I’m doing an image segmentation task here and I’m trying to give weights to gradients in such a way that some resulting pixels on different pictures are going to have a different weight. Because, some parts of the images are irrelevant to me and I don’t want to bother the net with learning stuff that isn’t important. In Keras I could get around by using sample_weight
with sample_weight_mode = "temporal"
, in PyTorch, it seems like the only relatively easy way to do that that I’ve found so far is by using hooks, something like
class MyModel(nn.Module):
def __init__(self):
super(MyModel, self).__init__()
self.seq = nn.Sequential (
nn.Conv2d( 1 , 8 , 3 , padding=1) ,
nn.BatchNorm2d( int(8) ) ,
nn.ReLU( inplace=True ) ,
nn.Conv2d( 8 , 1 , 3 , padding=1) ,
)
def forward(self, input):
output = self.seq(input)
return output
def hookFunc(module, grad_in, grad_out):
return (grad_in[0] * appropriate_array, grad_in[1], grad_in[2])
model.seq[-1].register_backward_hook(hookFunc)

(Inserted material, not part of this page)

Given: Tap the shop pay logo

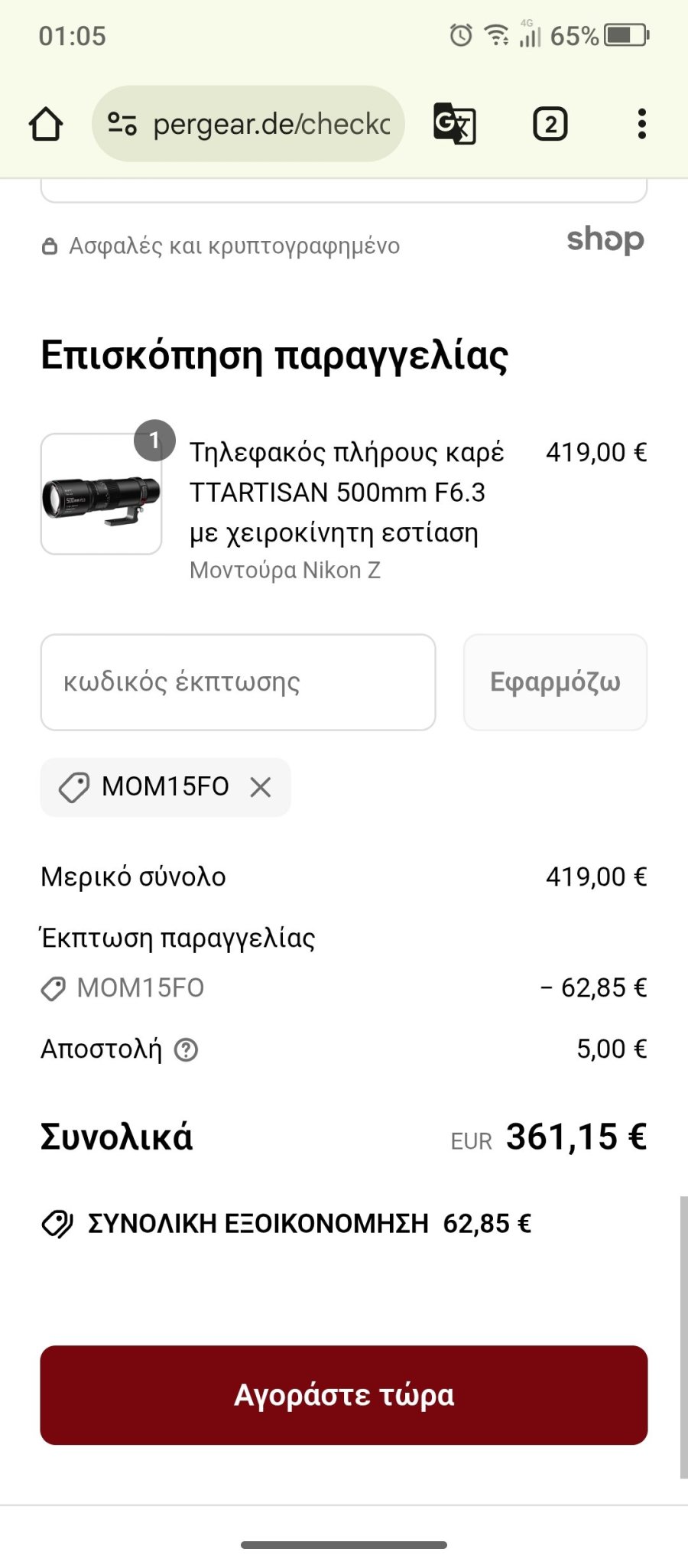Looking at the screenshot, I should click(605, 240).
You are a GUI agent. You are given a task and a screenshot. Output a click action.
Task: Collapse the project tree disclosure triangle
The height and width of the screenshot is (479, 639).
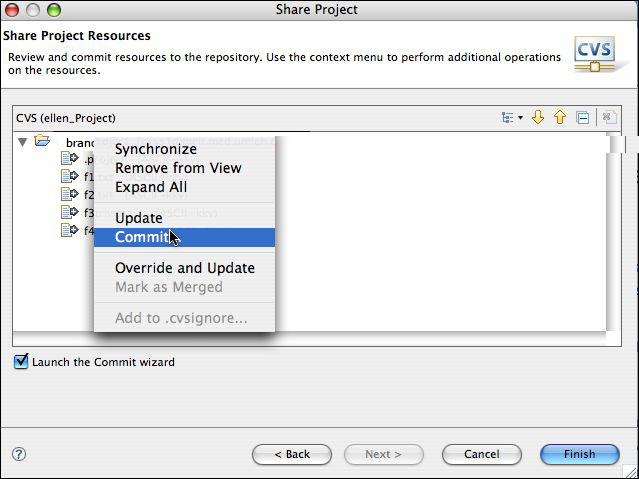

loss_fn = BCEWithLogitsLoss()
for input, target in rand_loader:
optimizer.zero_grad()
input_var = Variable( input.cuda() )
target_var = Variable( target.cuda() )
output = model( input_var )
loss = loss_fn(output, target_var)
loss.backward()
optimizer.step()
But then I only change the gradients of the loss to influence what goes above the module (layer) that register_backward_hook is attached to, seems like the gradients of the weights of the last conv module are already calculated at this point, I can only change them if I’ll send something else instead of grad_in[1], which means recalculating gradients of the weights, as far as I understand. I’m guessing there’s gotta be a better way then recalculating those weights. Any hint at how to influence those per-pixel-sample loss values before it propagated to any weights will be appreciated. Sorry if I confused some terminology, like losses and gradients, or made no sense in some other way. =)